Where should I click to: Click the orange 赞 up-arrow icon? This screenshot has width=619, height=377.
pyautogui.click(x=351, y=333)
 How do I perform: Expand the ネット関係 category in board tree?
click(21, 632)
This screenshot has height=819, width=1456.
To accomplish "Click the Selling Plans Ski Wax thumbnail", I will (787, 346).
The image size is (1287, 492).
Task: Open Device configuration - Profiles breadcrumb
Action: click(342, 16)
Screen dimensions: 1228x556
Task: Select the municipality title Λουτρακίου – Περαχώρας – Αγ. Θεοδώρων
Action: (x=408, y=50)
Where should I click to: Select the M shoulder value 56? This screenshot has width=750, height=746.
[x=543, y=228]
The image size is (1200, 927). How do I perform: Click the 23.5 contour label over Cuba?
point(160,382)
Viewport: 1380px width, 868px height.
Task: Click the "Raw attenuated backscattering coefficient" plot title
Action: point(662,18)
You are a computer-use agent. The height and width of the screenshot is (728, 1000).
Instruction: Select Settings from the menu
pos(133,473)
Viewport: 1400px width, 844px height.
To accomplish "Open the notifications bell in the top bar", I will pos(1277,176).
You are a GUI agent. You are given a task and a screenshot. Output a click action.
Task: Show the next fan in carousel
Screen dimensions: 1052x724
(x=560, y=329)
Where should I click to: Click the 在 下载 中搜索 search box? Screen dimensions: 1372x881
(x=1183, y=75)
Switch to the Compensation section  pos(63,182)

☆ ☆ ☆ ☆ ☆ ☆ ☆

Given request =
Put the material from the line containing "You are a GUI" through the end into a numbered list, leaving out any blank lines.

Full response =
1. You are a GUI agent. You are given a task and a screenshot. Output a click action.
2. Task: Show the next fan in carousel
3. Screen dimensions: 1052x724
4. (x=560, y=329)
5. Where should I click to: Click the 在 下载 中搜索 search box? Screen dimensions: 1372x881
6. (x=1183, y=75)
7. Switch to the Compensation section  pos(63,182)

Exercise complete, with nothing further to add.